Chris Harman

 

Prescott’s broken voice

(11 December 1999)


In my view, Socialist Worker, No.1676, 11 December 1999.
Copied with thanks from the Socialist Worker Website.
Marked up by Einde O’Callaghan for the Marxists’ Internet Archive.


RIGHT WING commentators love nothing so much as to pour derision on John Prescott’s inability to speak in coherent sentences. The snob Tory historian David Starkey summed up their attitude on Question Time last week. Prescott, he claimed, showed what horrors followed if any working class person was allowed to escape from the fate decreed for them in the old selective school system. Starkey destroyed his own argument by sinking into incoherence in the face of a hostile audience reaction. But he had already showed that for an alleged historian he has a very short memory.

Ten years ago no one would have accused John Prescott of incoherence. He was the shadow minister Neil Kinnock wanted to sack, but could not. Why? Because day after day he tore apart public school and Oxbridge educated Tory ministers over transport issues. He savaged them after the King’s Cross fire, the Clapham rail disaster, the sinking of the Herald of Free Enterprise.

A quarter of a century before that he had written a pamphlet, Not Wanted on Voyage. It was a clear and devastating defence of the 1966 seafarers’ strike against the employers and the then Labour government of Harold Wilson. No one could have accused it of being incoherent. Prescott was at that stage a living example of how people treated as rubbish by the education system could develop their own capacities through collective struggle. In his case, this involved participation as a ship’s steward in an unofficial and illegal strike.

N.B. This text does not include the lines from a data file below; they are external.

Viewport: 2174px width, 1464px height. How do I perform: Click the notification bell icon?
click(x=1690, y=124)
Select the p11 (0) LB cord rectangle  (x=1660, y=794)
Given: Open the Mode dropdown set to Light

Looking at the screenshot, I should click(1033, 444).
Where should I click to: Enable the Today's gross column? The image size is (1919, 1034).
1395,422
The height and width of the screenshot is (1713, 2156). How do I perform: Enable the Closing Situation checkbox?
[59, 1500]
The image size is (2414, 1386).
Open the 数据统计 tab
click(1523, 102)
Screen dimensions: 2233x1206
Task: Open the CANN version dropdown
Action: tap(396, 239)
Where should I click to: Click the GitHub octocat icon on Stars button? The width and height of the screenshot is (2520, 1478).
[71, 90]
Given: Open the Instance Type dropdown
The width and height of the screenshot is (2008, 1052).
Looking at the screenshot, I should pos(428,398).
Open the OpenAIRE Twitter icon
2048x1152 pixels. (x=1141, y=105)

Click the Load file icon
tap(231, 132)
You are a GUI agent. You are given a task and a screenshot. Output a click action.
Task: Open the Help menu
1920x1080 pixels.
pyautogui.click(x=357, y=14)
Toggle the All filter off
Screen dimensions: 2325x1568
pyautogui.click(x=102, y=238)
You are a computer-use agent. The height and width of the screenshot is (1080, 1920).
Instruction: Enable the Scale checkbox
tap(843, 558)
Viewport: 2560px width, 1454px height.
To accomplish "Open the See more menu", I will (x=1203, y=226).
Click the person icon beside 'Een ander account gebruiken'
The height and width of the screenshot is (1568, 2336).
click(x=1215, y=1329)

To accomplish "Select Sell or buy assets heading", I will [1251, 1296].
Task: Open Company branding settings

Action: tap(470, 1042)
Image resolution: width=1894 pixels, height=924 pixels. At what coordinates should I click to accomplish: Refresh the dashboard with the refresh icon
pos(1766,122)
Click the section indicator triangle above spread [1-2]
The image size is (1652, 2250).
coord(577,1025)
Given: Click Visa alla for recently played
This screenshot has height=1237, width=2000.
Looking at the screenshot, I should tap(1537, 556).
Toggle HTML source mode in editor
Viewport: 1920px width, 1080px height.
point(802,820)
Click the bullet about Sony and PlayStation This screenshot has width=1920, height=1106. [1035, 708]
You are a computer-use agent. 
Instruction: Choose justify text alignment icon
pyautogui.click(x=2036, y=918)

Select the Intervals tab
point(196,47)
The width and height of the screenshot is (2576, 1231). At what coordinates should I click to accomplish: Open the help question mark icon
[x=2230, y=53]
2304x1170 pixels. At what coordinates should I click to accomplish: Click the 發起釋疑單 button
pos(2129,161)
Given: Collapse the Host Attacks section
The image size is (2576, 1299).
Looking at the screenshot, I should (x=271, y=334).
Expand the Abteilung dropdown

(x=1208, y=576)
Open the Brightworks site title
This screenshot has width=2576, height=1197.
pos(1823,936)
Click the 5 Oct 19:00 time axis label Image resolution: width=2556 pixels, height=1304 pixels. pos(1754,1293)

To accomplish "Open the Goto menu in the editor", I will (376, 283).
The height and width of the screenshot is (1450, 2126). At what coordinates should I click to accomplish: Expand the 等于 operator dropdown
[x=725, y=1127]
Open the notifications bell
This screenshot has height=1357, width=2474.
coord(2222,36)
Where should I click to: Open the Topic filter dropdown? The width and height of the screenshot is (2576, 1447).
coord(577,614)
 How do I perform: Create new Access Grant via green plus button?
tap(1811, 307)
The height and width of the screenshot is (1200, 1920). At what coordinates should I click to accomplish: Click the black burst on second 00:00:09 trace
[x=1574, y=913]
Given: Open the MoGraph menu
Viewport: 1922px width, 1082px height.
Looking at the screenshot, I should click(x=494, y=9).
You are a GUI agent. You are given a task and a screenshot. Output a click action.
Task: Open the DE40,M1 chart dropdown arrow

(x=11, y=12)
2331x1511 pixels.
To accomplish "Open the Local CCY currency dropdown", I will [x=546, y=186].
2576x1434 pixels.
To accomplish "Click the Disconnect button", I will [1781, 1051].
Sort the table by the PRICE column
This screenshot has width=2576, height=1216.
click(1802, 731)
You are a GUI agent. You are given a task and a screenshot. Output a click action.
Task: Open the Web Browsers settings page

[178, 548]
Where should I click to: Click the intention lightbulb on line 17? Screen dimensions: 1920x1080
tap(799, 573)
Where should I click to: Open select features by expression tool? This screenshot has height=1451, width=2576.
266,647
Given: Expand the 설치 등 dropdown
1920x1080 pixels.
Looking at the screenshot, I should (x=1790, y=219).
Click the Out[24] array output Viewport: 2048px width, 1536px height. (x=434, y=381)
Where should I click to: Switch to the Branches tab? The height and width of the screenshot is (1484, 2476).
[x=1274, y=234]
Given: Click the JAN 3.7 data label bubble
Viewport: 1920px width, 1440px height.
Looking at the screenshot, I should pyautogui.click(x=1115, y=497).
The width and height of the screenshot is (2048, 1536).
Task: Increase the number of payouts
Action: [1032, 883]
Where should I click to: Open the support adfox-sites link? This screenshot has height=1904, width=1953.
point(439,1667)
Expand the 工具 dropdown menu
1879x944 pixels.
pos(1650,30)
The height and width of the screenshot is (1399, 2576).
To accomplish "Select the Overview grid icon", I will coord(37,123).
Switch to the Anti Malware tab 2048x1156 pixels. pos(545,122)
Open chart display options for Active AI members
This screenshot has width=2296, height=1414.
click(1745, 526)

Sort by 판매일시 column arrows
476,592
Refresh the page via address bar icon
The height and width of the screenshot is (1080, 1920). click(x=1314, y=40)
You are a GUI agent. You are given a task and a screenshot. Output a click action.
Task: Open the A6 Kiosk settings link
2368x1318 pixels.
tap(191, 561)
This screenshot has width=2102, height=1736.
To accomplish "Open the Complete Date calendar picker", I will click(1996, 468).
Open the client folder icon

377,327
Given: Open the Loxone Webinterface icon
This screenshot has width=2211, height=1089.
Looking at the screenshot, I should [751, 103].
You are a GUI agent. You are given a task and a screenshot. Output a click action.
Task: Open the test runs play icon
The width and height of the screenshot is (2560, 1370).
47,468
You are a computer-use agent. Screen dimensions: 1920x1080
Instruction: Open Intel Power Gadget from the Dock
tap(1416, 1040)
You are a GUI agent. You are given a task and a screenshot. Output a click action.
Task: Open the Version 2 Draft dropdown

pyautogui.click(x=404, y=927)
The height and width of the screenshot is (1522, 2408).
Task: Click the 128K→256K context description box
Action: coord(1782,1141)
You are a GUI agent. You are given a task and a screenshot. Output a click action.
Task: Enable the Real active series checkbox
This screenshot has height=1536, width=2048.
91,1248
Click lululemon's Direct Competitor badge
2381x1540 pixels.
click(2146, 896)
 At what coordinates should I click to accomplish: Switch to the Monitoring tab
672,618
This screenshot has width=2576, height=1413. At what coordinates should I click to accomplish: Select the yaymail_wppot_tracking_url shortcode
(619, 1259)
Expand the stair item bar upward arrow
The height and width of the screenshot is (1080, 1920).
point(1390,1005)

You can in fact date precisely when the decay into incoherence set in. It was in September 1993. The Labour leadership was desperate to convince the Labour Party conference to agree to weaken the influence of local union branches over the choice of election candidates. Clear and well reasoned argument was not going to convince the ordinary union delegates to increase the influence of the cliques of managers and spin doctors.

Fudge and bluster in a northern accent was needed to conceal what was really happening. Prescott provided it. He’s gone on providing it ever since. His role has been to persuade working class Labour supporters that the government is taking account of their concerns.

There are no coherent arguments for giving control of the tube to the big business interests you blamed for the Herald of Free Enterprise disaster, for encouraging the contracting-out you blamed the Clapham crash on, or for privatising air traffic control after denouncing it in opposition. Nor is there any coherent argument for pledging to take action over the greenhouse effect and then agreeing with motor industry bosses to provide road space for 30 percent more cars.

The inability of “Two Jags” to speak straight sentences does not come from his once being working class. It’s caused by trying to face two ways at once. As such it is in the same league as the incoherence of well-educated lawyer Robin Cook’s talk of an “ethical foreign policy”.

One other figure has provoked the wrath of David Starkey and his ilk in the past week. They are horrified that Martin McGuinness has become Northern Ireland minister of education. Not only was he once in the IRA but, damn it, he failed his 11-plus too. Yet no one could accuse Martin of incoherence – yet. The problem with him being minister of education in Belfast is not his background. It is that he is in a government half of whose members are unashamed Tories of the Unionist variety. And many of the other half have an almost Blairite enthusiasm for “enterprise”. Let’s hope Martin does not start doing a Prescott act of his own.